New partners: from left, Jacob de Geer, CEO and co-founder of iZettle; Dan Schulman, president and CEO of PayPal; and Bill Ready, executive vice-president and CEO of PayPal. Image source: PayPal.

No, not a new product from Cupertino

Currently, iZettle operates in 12 markets: Brazil, Denmark, Finland, France, Germany, Italy, Mexico, Netherlands, Norway, Spain, Sweden, and the U.K. (an  an area of great interest to Square where iZettle has a very substantial presence).

According to iZettle's website, the company offers a variety of tools to help small businesses: "We offer a range of payment and commerce solutions that used to be reserved for the big players -- like lightning-fast mobile card readers, intuitive point-of-sale systems, invoicing software, business funding and a site full of smart analytics so you can evaluate your output and keep getting better." 

The fintech start-up had filed for an IPO earlier this month, hoping to raise an estimated $227 million, valuing iZettle at about $1.1 billion. The company planned to use the funds to expand. Initially, co-founder Jacob de Geer said the company wasn't interested in being acquired, but reconsidered after a meeting with PayPal executives. 

This acquisition will put PayPal in direct competition with Square, which began life as a way for small business to process payments using its namesake device and a smartphone. The company later expanded to offer point-of-sale and payroll services and working capital loans. Square has also been aggressively expanding in the U.K.

The buyout will be PayPal's largest ever. The company acquired money transfer service Xoom for around $890 million in 2015, and bought out Braintree in 2013 for about $800 million to get its hands on Venmo.

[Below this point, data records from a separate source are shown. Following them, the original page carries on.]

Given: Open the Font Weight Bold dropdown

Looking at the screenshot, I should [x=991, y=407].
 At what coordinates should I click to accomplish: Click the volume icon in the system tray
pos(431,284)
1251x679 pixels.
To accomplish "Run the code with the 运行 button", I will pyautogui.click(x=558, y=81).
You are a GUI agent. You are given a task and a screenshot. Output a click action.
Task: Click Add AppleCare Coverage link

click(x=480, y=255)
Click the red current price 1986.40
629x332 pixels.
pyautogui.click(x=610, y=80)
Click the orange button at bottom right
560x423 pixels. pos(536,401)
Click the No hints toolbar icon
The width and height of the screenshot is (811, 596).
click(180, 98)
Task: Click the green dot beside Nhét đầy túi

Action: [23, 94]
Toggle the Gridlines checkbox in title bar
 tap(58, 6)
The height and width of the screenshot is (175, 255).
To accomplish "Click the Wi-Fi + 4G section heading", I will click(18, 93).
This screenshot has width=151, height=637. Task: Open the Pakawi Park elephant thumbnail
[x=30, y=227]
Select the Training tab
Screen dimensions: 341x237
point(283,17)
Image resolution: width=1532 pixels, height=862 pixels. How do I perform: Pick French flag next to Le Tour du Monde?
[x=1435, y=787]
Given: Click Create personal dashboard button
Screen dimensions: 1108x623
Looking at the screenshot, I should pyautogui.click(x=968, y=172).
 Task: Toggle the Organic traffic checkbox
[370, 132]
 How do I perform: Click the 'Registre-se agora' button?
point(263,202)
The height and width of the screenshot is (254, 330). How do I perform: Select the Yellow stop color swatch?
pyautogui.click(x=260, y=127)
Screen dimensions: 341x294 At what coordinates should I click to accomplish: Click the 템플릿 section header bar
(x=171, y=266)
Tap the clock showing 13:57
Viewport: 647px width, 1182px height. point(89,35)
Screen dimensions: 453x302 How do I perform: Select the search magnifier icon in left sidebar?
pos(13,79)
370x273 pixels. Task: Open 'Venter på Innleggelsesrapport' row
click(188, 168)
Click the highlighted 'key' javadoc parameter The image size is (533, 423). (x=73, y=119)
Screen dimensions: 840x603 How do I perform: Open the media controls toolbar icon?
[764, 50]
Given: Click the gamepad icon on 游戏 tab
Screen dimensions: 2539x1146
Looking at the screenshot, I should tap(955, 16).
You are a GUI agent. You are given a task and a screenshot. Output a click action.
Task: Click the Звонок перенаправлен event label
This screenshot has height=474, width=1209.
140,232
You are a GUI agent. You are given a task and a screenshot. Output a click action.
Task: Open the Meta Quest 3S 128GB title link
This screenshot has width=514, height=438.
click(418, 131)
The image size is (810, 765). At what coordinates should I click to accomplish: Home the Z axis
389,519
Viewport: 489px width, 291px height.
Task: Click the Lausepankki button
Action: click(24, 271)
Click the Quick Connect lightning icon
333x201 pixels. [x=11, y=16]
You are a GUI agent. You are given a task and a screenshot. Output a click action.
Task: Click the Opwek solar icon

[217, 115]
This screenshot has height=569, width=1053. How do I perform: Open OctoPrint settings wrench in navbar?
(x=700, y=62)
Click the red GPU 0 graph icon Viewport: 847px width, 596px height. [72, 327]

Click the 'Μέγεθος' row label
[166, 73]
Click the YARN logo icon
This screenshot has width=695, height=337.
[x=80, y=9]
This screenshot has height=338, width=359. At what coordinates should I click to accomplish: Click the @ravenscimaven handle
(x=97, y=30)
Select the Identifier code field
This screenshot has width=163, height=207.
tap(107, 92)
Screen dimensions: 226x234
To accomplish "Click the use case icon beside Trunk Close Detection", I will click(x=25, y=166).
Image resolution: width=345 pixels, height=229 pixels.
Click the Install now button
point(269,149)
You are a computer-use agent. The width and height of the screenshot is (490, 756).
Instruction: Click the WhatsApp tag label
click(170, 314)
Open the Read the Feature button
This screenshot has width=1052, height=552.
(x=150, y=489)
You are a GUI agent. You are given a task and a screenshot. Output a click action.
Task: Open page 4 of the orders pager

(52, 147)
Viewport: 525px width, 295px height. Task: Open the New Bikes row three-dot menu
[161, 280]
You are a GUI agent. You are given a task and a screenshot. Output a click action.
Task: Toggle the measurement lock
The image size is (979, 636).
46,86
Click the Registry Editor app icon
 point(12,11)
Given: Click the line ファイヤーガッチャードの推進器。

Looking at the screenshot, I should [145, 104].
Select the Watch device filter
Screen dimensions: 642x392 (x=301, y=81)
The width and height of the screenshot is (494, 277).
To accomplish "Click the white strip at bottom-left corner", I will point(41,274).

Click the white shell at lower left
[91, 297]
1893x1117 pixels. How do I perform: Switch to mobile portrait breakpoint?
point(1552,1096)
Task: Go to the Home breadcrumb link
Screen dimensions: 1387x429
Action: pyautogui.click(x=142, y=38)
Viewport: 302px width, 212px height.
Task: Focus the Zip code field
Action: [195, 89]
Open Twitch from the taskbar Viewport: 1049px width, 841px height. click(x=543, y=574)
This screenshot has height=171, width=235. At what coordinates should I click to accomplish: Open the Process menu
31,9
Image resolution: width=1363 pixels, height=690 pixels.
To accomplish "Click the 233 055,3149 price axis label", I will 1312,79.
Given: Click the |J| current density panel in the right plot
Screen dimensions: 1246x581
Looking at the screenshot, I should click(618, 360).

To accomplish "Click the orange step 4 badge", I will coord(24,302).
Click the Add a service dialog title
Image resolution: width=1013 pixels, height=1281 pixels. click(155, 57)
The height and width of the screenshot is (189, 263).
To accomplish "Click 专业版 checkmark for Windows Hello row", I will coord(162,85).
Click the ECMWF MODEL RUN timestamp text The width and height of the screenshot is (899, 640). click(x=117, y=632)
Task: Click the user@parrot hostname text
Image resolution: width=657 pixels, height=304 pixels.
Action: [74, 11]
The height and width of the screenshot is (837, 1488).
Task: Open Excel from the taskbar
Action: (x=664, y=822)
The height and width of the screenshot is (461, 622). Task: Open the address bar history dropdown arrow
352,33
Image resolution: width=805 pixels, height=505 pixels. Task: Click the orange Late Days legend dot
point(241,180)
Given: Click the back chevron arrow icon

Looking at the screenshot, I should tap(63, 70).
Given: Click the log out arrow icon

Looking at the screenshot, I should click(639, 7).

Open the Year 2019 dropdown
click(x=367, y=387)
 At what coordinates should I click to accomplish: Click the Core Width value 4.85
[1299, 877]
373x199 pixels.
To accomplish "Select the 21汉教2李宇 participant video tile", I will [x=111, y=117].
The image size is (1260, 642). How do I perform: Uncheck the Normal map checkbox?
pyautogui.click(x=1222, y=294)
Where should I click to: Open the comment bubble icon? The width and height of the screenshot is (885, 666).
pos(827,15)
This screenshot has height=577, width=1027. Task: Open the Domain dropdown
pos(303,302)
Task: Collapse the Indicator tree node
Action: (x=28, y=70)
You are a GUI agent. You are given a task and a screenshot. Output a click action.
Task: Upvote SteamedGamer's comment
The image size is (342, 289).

A receipt printer and the iZettle app shown on numerous mobile devices.

iZettle helps 500,000 merchants worldwide. Image source: iZettle.

PayPal's jewel

The acquisition of Venmo has been particularly successful, and PayPal has called Venmo its "crown jewel." The social payments platform has been especially popular with millennials for sending money to friends, and as a way of splitting charges at restaurants or for paying rent. The platform processed more than $40 billion in payments over the trailing 12-month period. In the first quarter, Venmo generated payments of $12 billion, up 80% year over year, and added more new users than in any previous quarter.

It's important to note that PayPal has only just begun a move to profit from the app, which is free for consumers to use. The company recently launched Pay With Venmo, which allows users to pay merchants using the app anywhere PayPal is accepted. The company will generate revenue from the processing fees it charges merchants.

A match made in heaven

PayPal CEO Dan Schulman said: "iZettle and PayPal are a strategic fit, with a shared mission, values and culture -- and complementary product offerings and geographies. With nearly half a million merchants on their platform, Jacob de Geer and his team add best-in-class capabilities and talent that will expand PayPal's market opportunity to be a global one-stop solution for omni-channel commerce." 

PayPal expects the deal to close in the third quarter. Forecasts by iZettle call for revenue of $165 million this year, driven by $6 billion in total payment volume. While the company is not yet profitable, it expects to reach EBITDA profitability by 2020. PayPal said the deal will be dilutive to its full year 2018 non-GAAP earnings by $0.01 per share.